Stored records
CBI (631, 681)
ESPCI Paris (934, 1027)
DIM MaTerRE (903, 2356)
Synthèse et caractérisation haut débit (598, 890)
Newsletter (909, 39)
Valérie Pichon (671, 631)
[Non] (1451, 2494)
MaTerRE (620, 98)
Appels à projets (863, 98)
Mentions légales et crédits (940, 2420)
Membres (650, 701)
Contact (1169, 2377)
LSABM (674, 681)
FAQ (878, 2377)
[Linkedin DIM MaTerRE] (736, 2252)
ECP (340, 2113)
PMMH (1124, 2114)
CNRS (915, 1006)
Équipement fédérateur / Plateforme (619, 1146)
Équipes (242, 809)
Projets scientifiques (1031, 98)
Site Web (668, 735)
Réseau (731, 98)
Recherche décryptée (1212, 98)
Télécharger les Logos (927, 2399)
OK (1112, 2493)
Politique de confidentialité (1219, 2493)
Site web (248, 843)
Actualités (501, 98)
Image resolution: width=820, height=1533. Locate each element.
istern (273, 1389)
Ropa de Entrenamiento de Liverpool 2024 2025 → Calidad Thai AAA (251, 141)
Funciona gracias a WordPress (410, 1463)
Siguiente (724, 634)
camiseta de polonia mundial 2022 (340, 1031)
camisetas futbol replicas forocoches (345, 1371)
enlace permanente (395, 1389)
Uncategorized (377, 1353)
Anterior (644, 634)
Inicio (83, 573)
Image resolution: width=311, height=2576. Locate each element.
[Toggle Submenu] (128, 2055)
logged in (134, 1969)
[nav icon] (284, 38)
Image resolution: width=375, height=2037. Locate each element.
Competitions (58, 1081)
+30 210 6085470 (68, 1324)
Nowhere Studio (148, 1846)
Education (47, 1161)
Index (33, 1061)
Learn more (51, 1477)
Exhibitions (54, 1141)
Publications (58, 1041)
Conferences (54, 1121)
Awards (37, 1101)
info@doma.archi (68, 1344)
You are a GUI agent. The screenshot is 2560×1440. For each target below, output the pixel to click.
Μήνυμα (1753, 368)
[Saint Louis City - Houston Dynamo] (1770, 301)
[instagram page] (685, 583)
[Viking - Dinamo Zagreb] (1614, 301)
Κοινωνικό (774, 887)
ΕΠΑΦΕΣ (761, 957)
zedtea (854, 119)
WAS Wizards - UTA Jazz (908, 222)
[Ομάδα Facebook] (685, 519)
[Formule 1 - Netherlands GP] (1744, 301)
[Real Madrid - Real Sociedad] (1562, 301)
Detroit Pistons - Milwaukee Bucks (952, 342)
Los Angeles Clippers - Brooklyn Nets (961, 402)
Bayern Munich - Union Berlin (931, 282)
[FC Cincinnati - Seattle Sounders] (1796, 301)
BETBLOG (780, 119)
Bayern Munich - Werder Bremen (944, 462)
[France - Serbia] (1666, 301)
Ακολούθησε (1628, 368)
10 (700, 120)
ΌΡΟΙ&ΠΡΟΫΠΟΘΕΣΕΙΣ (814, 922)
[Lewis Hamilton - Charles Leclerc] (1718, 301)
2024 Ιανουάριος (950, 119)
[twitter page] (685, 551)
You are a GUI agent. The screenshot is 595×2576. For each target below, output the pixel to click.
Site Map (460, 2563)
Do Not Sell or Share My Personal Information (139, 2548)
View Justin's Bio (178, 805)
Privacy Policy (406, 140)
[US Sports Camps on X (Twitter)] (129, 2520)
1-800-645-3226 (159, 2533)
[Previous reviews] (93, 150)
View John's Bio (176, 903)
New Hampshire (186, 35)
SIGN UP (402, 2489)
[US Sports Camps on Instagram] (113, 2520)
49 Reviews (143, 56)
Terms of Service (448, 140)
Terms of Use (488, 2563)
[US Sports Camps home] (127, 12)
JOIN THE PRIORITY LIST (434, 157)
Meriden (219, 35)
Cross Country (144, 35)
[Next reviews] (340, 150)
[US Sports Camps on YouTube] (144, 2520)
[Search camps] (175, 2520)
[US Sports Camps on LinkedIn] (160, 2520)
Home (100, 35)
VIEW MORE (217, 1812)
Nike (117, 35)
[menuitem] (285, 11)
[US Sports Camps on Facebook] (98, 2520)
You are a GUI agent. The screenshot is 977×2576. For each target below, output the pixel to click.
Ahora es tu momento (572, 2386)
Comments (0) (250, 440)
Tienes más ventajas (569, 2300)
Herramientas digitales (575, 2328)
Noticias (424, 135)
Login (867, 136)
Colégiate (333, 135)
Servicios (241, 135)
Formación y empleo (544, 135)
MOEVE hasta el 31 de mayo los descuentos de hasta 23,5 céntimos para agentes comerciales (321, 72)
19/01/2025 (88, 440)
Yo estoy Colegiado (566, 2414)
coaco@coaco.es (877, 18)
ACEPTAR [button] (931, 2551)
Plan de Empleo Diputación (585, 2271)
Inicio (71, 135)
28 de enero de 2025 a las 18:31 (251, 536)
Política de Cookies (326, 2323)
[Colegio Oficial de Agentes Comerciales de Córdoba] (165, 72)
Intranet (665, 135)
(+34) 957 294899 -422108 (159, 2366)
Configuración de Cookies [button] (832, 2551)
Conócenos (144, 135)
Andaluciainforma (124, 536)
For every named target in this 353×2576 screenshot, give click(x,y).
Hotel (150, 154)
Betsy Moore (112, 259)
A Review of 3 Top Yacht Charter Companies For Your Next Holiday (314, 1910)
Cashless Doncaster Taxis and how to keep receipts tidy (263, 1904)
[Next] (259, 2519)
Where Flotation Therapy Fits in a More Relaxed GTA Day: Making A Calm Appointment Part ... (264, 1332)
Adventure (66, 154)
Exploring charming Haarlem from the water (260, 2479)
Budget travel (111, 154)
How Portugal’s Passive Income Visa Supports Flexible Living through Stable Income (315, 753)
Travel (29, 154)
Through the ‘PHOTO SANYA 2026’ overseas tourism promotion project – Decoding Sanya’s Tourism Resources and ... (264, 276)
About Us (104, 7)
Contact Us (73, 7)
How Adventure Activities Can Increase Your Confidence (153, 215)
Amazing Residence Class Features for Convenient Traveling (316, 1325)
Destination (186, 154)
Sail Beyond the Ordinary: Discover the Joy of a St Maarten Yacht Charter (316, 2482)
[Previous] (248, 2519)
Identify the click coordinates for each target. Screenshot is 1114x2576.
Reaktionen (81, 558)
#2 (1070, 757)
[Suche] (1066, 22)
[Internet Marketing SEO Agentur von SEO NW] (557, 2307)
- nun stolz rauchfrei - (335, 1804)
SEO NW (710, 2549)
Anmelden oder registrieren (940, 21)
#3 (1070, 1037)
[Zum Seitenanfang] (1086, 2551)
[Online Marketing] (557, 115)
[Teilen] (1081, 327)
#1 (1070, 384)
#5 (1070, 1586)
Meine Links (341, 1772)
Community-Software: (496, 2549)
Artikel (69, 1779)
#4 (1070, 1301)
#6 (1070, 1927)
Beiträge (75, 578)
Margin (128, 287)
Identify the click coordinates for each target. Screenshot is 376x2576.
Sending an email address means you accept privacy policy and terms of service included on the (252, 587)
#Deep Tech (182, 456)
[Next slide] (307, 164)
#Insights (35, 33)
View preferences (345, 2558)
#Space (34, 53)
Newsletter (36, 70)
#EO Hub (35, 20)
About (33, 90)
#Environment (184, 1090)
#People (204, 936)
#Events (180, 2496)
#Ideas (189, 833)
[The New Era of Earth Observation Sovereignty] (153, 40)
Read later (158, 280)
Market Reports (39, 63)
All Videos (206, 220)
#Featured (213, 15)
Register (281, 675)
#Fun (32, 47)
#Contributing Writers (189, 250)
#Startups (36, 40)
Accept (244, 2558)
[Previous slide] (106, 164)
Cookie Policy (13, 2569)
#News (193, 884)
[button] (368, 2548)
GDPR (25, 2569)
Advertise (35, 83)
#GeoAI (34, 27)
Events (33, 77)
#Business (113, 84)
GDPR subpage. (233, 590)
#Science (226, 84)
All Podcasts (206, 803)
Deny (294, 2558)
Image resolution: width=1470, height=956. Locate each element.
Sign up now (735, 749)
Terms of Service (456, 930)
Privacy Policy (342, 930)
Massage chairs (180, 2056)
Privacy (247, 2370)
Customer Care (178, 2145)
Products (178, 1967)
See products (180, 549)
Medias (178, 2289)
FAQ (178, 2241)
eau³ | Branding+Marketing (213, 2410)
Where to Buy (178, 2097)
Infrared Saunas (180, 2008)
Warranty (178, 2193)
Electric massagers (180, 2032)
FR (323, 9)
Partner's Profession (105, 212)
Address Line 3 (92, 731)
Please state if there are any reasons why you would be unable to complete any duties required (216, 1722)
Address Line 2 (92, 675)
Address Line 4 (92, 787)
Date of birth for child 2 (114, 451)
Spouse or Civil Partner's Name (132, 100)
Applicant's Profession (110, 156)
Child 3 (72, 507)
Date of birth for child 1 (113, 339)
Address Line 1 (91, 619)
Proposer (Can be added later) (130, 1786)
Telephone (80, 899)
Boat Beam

> [WHAT YOU HAVE TO DO]:
Nothing but the lines from the one that contains "Child 3 (72, 507)" through the last line of the entries should appear in your reply, each repeated exactly.

> [EXERCISE OUTPUT]:
Child 3 (72, 507)
Date of birth for child 1 (113, 339)
Address Line 1 (91, 619)
Proposer (Can be added later) (130, 1786)
Telephone (80, 899)
Boat Beam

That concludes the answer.